● **Task instructions**:
Make an exact copy of the lines from the one holding "640x400 pixels. Task: Open" through the last line of the material, and output nothing else.
*** Opening of Input data ***
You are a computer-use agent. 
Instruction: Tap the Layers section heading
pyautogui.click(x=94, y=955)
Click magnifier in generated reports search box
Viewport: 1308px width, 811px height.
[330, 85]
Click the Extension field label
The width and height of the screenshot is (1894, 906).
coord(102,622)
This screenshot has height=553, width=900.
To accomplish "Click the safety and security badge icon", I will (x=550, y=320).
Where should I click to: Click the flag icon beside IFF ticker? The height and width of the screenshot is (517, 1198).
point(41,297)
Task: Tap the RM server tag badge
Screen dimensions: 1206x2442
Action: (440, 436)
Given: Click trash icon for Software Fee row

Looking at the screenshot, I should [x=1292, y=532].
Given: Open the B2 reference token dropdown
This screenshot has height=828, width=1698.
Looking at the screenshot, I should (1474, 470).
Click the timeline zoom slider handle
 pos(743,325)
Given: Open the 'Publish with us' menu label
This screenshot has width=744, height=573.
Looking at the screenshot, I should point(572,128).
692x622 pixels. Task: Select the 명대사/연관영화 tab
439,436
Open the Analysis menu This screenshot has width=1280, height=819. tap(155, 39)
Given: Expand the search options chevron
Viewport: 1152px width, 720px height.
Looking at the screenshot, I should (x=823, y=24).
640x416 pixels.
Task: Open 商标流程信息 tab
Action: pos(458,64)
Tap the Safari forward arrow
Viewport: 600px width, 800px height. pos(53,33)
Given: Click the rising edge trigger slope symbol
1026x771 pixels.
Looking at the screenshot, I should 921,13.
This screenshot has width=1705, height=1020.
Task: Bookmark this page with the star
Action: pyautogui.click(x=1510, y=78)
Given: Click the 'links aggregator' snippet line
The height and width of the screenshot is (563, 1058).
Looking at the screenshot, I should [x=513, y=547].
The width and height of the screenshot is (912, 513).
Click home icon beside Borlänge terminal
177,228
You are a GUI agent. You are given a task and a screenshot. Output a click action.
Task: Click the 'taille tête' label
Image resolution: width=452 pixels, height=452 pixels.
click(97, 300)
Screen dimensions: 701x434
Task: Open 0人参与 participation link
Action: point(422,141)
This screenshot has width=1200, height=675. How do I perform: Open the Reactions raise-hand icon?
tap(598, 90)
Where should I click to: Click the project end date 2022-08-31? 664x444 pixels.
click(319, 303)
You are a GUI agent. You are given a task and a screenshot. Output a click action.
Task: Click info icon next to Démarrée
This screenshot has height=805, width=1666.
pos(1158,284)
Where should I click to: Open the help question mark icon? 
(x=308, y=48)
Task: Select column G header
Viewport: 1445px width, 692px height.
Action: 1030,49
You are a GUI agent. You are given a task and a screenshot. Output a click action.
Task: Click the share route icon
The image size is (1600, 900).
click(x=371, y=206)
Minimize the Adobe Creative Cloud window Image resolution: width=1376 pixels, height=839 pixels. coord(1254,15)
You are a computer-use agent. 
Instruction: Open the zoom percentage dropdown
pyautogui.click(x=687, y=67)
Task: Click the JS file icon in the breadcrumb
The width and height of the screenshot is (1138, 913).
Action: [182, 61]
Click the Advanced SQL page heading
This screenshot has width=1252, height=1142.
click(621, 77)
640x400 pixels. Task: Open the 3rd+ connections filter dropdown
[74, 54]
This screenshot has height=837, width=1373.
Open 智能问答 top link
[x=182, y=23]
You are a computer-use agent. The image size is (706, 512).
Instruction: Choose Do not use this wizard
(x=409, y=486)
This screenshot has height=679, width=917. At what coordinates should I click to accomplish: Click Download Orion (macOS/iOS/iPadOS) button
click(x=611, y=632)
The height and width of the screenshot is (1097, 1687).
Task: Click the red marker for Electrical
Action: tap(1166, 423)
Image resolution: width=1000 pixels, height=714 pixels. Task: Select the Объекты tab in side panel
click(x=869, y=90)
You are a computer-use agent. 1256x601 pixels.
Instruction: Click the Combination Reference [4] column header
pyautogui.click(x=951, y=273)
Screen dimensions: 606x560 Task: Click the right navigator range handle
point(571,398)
*** Close of Input data ***
● **Answer to the problem**:
640x400 pixels. Task: Open the 3rd+ connections filter dropdown
[74, 54]
This screenshot has height=837, width=1373.
Open 智能问答 top link
[x=182, y=23]
You are a computer-use agent. The image size is (706, 512).
Instruction: Choose Do not use this wizard
(x=409, y=486)
This screenshot has height=679, width=917. At what coordinates should I click to accomplish: Click Download Orion (macOS/iOS/iPadOS) button
click(x=611, y=632)
The height and width of the screenshot is (1097, 1687).
Task: Click the red marker for Electrical
Action: tap(1166, 423)
Image resolution: width=1000 pixels, height=714 pixels. Task: Select the Объекты tab in side panel
click(x=869, y=90)
You are a computer-use agent. 1256x601 pixels.
Instruction: Click the Combination Reference [4] column header
pyautogui.click(x=951, y=273)
Screen dimensions: 606x560 Task: Click the right navigator range handle
point(571,398)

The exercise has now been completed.